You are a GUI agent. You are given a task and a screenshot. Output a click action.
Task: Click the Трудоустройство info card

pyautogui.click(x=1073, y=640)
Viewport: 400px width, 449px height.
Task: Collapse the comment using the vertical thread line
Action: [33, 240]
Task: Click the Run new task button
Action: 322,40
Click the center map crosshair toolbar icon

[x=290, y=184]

■ ■ ■ ■

Exercise instructions ▸ All records shown above are to be given again verbatim.

Task solution ▸
You are a GUI agent. You are given a task and a screenshot. Output a click action.
Task: Click the Трудоустройство info card

pyautogui.click(x=1073, y=640)
Viewport: 400px width, 449px height.
Task: Collapse the comment using the vertical thread line
Action: [33, 240]
Task: Click the Run new task button
Action: 322,40
Click the center map crosshair toolbar icon

[x=290, y=184]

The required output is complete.